YOUR TASK:
Reproduce the entries from the line containing "background (761, 348)" through the line containing "school (240, 1093)", inclusive, with "screenshot" replaced by "screen image" and everything else unchanged.

AVAILABLE DATA:
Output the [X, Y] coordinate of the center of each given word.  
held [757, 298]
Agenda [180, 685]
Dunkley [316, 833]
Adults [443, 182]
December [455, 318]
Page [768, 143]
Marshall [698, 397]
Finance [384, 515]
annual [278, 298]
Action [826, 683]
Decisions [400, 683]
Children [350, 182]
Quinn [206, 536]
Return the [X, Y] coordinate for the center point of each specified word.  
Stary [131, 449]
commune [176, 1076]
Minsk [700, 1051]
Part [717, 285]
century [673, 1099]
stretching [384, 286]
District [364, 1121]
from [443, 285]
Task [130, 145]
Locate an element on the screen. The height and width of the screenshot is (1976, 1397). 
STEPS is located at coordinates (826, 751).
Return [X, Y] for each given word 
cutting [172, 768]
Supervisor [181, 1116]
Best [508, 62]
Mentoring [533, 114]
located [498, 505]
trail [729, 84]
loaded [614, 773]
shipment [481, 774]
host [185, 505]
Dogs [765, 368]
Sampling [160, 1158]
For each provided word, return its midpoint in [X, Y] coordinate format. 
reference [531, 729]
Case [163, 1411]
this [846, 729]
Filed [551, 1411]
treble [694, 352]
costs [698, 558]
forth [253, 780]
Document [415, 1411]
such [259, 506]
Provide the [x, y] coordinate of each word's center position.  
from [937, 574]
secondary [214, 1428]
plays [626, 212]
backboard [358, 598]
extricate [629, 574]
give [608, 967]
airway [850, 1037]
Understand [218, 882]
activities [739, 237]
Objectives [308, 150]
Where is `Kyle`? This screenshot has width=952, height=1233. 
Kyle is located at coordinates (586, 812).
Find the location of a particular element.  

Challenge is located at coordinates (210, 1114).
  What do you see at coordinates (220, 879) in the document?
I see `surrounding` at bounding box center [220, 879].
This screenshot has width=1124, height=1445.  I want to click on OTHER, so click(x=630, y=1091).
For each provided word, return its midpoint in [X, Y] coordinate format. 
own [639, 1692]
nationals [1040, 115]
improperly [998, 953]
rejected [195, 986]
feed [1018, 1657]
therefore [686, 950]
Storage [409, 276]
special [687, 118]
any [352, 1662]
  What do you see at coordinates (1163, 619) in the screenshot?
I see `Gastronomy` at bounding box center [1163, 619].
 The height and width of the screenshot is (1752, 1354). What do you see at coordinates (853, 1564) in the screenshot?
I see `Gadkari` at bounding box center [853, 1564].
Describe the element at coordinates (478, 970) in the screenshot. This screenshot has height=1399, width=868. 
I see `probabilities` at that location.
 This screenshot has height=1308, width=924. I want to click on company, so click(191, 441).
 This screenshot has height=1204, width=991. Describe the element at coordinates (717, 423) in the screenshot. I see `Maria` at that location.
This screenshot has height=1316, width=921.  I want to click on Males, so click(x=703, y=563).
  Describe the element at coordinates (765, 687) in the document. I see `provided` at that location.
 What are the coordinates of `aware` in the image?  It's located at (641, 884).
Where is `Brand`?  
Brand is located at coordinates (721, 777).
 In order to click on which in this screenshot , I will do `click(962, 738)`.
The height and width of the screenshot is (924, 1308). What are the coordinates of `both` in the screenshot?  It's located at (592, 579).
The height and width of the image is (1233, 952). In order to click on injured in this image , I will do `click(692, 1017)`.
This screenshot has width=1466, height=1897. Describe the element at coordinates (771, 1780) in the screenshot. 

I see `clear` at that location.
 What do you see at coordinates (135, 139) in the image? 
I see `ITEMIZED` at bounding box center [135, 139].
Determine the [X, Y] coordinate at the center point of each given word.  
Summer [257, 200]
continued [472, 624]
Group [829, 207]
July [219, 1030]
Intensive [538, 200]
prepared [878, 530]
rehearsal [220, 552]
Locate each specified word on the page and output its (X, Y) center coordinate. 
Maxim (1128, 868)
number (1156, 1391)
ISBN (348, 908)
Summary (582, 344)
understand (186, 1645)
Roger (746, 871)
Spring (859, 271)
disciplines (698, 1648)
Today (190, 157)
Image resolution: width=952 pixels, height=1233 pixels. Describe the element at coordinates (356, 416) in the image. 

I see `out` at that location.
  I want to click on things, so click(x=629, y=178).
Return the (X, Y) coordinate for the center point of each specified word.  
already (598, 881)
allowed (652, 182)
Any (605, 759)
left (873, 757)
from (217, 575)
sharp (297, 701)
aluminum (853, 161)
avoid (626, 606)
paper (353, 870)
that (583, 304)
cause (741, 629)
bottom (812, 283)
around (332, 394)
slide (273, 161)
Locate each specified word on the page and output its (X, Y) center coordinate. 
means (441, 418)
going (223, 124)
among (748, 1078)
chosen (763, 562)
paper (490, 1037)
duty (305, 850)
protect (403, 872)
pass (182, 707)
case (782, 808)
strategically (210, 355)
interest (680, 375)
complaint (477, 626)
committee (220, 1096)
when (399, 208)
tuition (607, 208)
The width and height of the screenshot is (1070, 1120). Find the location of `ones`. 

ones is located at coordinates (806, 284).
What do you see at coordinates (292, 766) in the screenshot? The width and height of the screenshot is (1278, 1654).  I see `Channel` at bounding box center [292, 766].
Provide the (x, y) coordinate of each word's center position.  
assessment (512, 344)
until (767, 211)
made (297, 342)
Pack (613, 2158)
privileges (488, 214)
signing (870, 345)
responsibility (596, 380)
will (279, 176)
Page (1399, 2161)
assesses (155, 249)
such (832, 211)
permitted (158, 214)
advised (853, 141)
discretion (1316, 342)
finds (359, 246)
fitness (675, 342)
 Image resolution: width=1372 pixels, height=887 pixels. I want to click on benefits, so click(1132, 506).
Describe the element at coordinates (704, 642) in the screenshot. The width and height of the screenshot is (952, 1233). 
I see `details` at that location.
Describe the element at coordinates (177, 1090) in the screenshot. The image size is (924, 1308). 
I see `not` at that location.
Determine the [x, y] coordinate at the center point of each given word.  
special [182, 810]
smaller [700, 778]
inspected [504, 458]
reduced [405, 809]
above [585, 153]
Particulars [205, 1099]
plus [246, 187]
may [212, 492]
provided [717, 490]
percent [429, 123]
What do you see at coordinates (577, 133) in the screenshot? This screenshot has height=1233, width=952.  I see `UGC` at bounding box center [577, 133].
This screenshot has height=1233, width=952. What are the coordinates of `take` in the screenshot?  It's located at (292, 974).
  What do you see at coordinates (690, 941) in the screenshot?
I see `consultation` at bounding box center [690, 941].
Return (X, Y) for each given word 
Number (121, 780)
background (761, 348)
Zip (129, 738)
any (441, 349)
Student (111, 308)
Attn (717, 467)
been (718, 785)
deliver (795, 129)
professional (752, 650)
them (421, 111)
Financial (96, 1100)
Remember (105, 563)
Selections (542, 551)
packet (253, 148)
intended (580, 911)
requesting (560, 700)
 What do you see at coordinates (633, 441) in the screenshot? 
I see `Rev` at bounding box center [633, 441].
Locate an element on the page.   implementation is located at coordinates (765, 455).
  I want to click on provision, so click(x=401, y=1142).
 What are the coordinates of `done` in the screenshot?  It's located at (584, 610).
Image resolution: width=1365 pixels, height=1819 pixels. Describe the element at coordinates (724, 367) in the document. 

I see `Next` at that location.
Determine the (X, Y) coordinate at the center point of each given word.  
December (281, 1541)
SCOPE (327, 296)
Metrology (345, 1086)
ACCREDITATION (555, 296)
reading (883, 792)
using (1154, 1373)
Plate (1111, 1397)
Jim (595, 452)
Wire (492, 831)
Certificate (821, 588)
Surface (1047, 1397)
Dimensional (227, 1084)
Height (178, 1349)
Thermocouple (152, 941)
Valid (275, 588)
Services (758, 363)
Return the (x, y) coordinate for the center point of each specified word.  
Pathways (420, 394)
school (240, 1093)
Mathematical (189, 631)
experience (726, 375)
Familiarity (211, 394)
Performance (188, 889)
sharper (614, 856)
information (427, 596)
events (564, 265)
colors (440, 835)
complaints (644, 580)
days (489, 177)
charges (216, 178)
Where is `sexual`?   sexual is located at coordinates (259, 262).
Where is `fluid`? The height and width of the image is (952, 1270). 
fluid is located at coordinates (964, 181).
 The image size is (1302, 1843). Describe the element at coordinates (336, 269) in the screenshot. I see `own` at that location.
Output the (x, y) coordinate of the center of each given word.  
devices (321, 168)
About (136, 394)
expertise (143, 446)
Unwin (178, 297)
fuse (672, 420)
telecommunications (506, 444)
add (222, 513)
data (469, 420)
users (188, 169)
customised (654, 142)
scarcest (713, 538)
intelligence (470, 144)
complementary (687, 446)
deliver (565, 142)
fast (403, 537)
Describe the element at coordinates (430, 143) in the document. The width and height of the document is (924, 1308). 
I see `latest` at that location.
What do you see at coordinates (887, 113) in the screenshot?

THE SOLUTION:
background (761, 348)
Zip (129, 738)
any (441, 349)
Student (111, 308)
Attn (717, 467)
been (718, 785)
deliver (795, 129)
professional (752, 650)
them (421, 111)
Financial (96, 1100)
Remember (105, 563)
Selections (542, 551)
packet (253, 148)
intended (580, 911)
requesting (560, 700)
 What do you see at coordinates (633, 441) in the screen image? 
I see `Rev` at bounding box center [633, 441].
Locate an element on the page.   implementation is located at coordinates (765, 455).
  I want to click on provision, so click(x=401, y=1142).
 What are the coordinates of `done` in the screen image?  It's located at (584, 610).
Image resolution: width=1365 pixels, height=1819 pixels. Describe the element at coordinates (724, 367) in the document. 

I see `Next` at that location.
Determine the (X, Y) coordinate at the center point of each given word.  
December (281, 1541)
SCOPE (327, 296)
Metrology (345, 1086)
ACCREDITATION (555, 296)
reading (883, 792)
using (1154, 1373)
Plate (1111, 1397)
Jim (595, 452)
Wire (492, 831)
Certificate (821, 588)
Surface (1047, 1397)
Dimensional (227, 1084)
Height (178, 1349)
Thermocouple (152, 941)
Valid (275, 588)
Services (758, 363)
Return the (x, y) coordinate for the center point of each specified word.  
Pathways (420, 394)
school (240, 1093)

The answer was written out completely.